Start
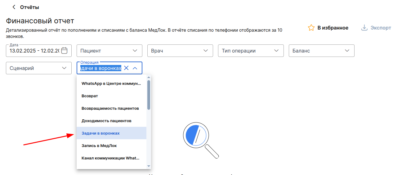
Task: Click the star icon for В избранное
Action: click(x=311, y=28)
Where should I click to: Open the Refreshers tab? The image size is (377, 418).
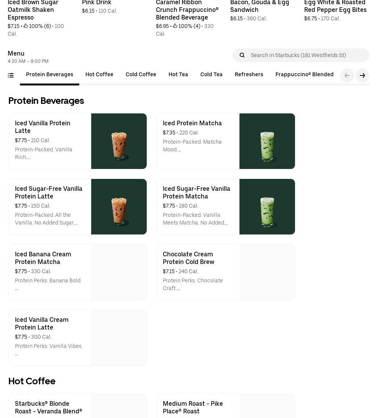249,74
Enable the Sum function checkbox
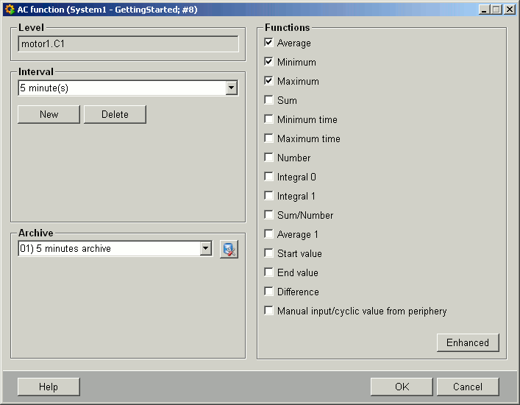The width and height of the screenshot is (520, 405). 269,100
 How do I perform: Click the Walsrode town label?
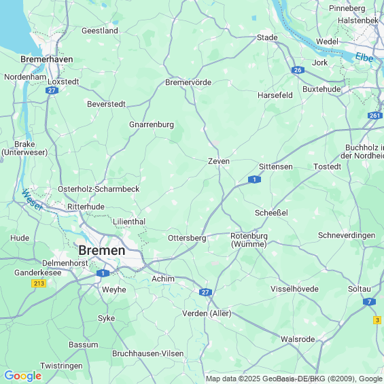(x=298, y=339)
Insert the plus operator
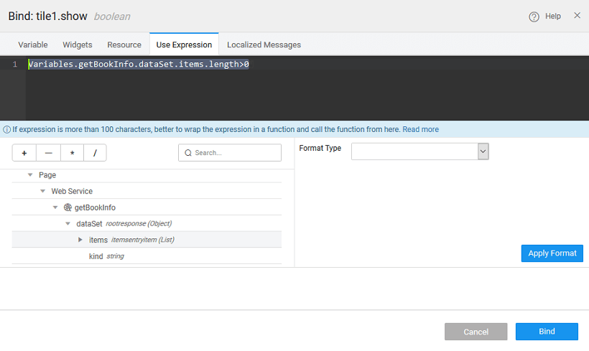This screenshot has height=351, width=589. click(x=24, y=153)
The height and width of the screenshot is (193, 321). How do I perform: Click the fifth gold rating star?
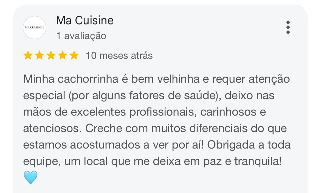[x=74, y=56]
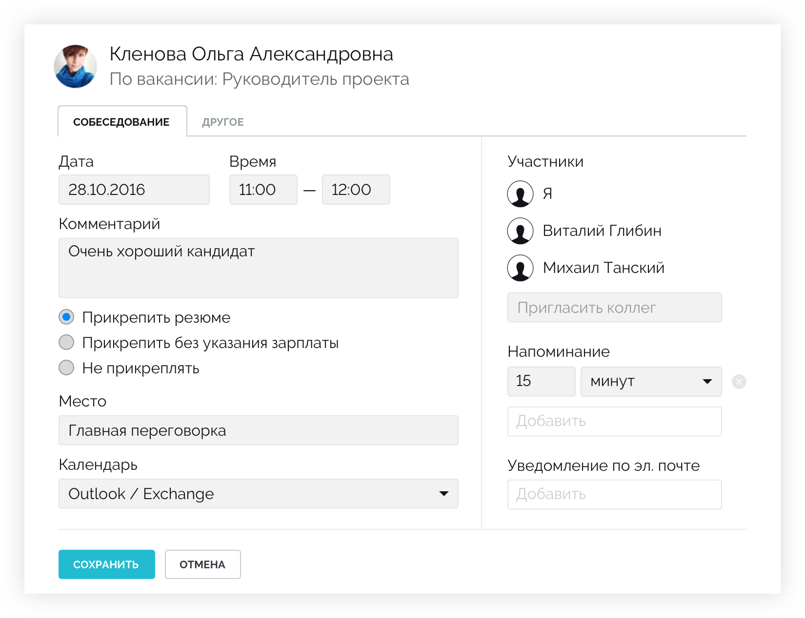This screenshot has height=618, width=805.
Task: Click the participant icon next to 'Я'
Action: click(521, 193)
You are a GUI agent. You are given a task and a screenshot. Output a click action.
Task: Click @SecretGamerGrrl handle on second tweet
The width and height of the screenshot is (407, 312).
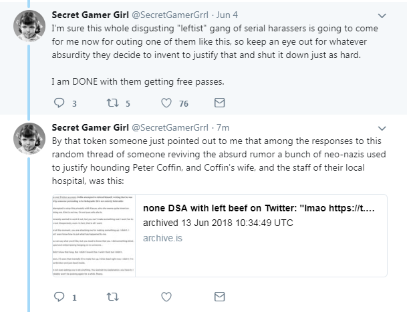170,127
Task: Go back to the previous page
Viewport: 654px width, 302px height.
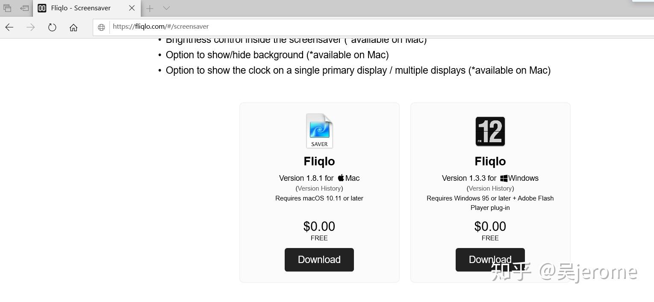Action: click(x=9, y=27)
End
**Directive**
Rewrite every one of the records above with "How do I perform" changed to "How should I carry out" and nothing else altered, omitting the pictures.

**Finished task**
Task: Click the star icon for В избранное
Action: click(x=311, y=28)
Where should I click to: Open the Refreshers tab? The image size is (377, 418).
249,74
Enable the Sum function checkbox
The width and height of the screenshot is (520, 405). 269,100
 How should I carry out: Click the Walsrode town label?
(x=298, y=339)
Insert the plus operator
This screenshot has height=351, width=589. click(x=24, y=153)
The height and width of the screenshot is (193, 321). How should I carry out: Click the fifth gold rating star?
[x=74, y=56]
This screenshot has height=618, width=805.
Task: Click the participant icon next to 'Я'
Action: click(521, 193)
You are a GUI agent. You are given a task and a screenshot. Output a click action.
Task: Click @SecretGamerGrrl handle on second tweet
The width and height of the screenshot is (407, 312).
170,127
Task: Go back to the previous page
Viewport: 654px width, 302px height.
Action: click(x=9, y=27)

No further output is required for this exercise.